After the Greeks departed from Aulis, they encountered one small problem: no one knew exactly where Troy was located.
While searching, the great archer Philoctetes was bitten on the foot by a snake. He did not die, but his wound became infected, and rather smelly. On the advice of Odysseus, they abandoned Philoctetes on an island.
Eventually, the Greeks reach Troy. Before landing, Menelaus and Odysseus go as ambasors to Troy. They tell Priam, the king of Troy, that to avoid war, all he must do is return Helen and the gold, which Paris had stolen. Priam would have done as they asked, but unfortunately listened to his young sons, who were eager for war and its glory. Priam said no, and sent the two back to their ships. The two would have been killed, but Antenor, who had received the men as guests, refused.

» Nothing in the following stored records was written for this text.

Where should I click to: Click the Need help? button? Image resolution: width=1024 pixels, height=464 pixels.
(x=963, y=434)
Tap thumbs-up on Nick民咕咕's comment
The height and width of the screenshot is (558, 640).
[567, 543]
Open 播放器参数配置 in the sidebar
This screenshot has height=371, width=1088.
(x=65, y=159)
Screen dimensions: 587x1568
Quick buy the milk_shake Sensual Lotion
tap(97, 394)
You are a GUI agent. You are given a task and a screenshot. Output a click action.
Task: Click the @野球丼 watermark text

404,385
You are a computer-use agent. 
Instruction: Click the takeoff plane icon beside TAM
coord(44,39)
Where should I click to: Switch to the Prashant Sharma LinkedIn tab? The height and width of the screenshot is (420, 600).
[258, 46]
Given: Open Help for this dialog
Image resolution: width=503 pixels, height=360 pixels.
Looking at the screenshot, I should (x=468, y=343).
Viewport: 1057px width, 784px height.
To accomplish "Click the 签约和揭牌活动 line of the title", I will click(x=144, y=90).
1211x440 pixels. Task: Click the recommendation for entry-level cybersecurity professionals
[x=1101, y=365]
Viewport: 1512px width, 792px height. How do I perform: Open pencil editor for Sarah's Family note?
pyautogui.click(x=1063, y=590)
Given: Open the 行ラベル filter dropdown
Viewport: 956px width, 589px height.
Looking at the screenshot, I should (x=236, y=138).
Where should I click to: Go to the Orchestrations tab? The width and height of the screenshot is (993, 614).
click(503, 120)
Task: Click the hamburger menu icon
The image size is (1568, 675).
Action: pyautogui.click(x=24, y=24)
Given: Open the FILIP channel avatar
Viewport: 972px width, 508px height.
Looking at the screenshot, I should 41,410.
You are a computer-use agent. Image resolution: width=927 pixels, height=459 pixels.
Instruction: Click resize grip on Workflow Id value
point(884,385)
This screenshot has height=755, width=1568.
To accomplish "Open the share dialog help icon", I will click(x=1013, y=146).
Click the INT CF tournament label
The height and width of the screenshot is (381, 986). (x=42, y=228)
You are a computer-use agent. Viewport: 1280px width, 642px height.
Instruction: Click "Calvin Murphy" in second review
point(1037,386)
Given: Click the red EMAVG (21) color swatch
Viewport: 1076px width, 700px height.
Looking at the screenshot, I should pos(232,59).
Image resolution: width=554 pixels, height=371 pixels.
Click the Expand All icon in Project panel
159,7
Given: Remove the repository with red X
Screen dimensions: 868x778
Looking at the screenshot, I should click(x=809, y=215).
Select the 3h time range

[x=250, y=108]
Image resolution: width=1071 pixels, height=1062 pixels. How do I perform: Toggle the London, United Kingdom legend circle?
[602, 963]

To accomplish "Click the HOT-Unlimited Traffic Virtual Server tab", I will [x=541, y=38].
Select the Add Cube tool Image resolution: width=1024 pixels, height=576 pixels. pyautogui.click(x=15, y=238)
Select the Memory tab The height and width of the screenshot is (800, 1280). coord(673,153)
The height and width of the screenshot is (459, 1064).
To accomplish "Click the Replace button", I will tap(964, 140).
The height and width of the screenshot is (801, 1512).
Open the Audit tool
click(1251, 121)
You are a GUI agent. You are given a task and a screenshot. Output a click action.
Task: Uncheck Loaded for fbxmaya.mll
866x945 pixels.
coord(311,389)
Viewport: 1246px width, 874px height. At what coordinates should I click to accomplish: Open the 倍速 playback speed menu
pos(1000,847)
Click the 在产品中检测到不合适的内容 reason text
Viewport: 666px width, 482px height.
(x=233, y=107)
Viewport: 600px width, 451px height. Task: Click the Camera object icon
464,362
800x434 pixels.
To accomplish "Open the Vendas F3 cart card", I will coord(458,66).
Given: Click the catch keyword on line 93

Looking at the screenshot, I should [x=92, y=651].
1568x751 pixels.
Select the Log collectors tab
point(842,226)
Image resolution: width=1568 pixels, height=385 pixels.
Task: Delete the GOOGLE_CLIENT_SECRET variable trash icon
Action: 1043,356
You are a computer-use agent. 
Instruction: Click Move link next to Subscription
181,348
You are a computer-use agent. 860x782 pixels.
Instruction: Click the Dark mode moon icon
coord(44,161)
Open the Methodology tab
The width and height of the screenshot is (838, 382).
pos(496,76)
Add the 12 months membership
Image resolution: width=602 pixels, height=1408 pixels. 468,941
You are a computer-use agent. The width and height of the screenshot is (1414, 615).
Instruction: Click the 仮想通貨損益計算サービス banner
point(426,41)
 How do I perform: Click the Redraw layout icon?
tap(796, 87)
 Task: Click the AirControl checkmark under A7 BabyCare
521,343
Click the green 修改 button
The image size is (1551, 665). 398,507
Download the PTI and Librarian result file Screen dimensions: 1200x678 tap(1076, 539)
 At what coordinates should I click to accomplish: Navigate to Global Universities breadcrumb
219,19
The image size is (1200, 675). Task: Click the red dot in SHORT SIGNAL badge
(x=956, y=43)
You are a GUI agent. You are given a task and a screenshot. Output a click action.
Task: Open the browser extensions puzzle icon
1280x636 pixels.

Once back at the ships, all of the Greeks prepared to disembark. No one would step off of his ship, however. There was a prophecy that the first Greek attacker to set foot upon the shores of Troy would die. Protesilaus could stand waiting no longer, and was the first to leave his ship. As was fated, he was soon killed by Hector.
For the first nine years of war, the Greeks concentrated on taking the towns surrounding Troy. The Greek captains grew rich, from the plundering of the towns and the ransoming of hostages. The Greeks supplied themselves with women as well. After the capture of a city, the Greeks would one by one in order of rank choose their concubines, which surely must have helped their morale.